WHAT YOU HAVE TO DO — Write out the photolithography passage from "[0004] The photolithography" through "the reduction projection lens.", swapping each "photomask" for "reticle".

GIVEN TEXT —
┄┄┄┄┄┄┄┄┄┄

BACKGROUND OF THE INVENTION
[0002] Example embodiments of the inventive concept relate to a
level sensor of an exposure apparatus and a wafer-leveling method
using the same.
[0003] In general, the formation of semiconductor devices may
include a deposition process, an ion implantation process, a
photolithography process, an etching process, a cleaning process,
and a polishing process, and so forth. For example, by repeatedly
performing these processes, a plurality of semiconductor devices
may be integrated on a wafer.
[0004] The photolithography process may include a step of removing
selectively a portion of a layer coated on a wafer to form fine
patterns. For example, the photolithography process may include a
photoresist coating step of forming a photoresist layer on the
entire top surface of the wafer, an exposure step of copying
circuit patterns provided on a photomask onto the photoresist layer
in a reduction projecting manner, and a developing step of removing
selectively and locally a portion of the photoresist layer.
[0005] Conventionally, the exposure step may be performed using a
stepper with a reduction projection lens. The circuit patterns on
the photomask may be optically copied onto the photoresist layer on
the wafer through the reduction projection lens.

┄┄┄┄┄┄┄┄┄┄

MATERIAL SUPPLIED —

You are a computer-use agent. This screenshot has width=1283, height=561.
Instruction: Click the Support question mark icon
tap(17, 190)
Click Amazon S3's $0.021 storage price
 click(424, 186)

┄┄┄┄┄┄┄┄┄┄

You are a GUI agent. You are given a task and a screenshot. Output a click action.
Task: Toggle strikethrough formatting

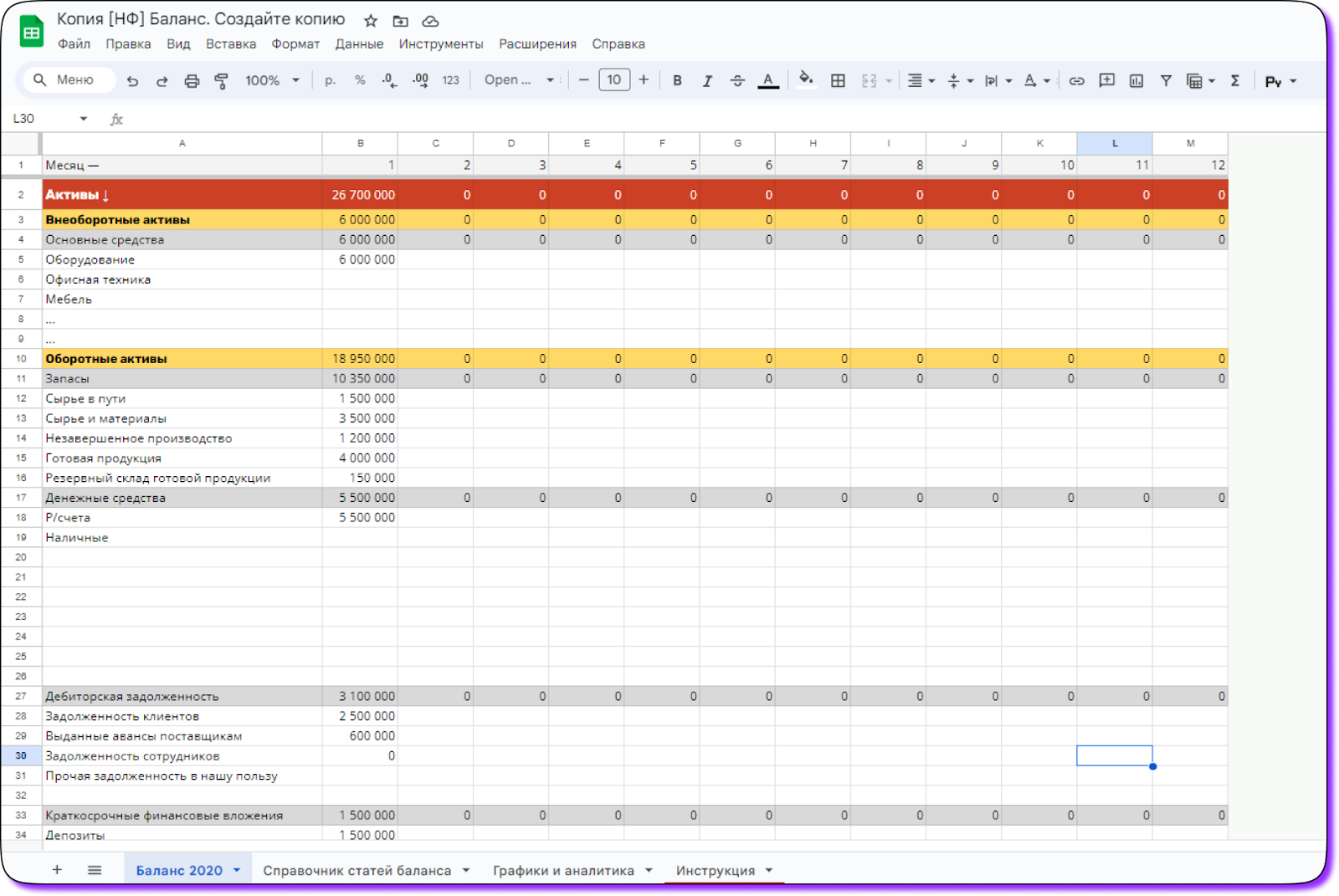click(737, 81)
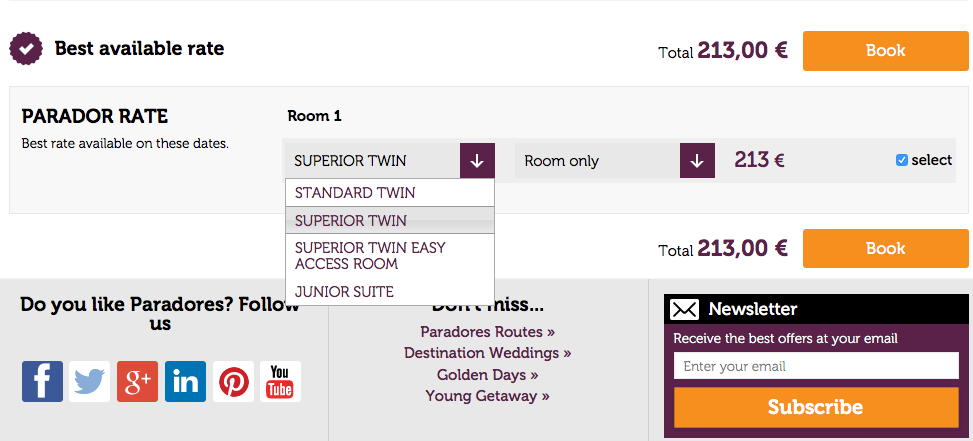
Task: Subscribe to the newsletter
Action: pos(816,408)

┄┄┄┄┄┄┄┄┄┄

SOLUTION TO THIS EXERCISE —
[0004] The photolithography process may include a step of removing
selectively a portion of a layer coated on a wafer to form fine
patterns. For example, the photolithography process may include a
photoresist coating step of forming a photoresist layer on the
entire top surface of the wafer, an exposure step of copying
circuit patterns provided on a reticle onto the photoresist layer
in a reduction projecting manner, and a developing step of removing
selectively and locally a portion of the photoresist layer.
[0005] Conventionally, the exposure step may be performed using a
stepper with a reduction projection lens. The circuit patterns on
the reticle may be optically copied onto the photoresist layer on
the wafer through the reduction projection lens.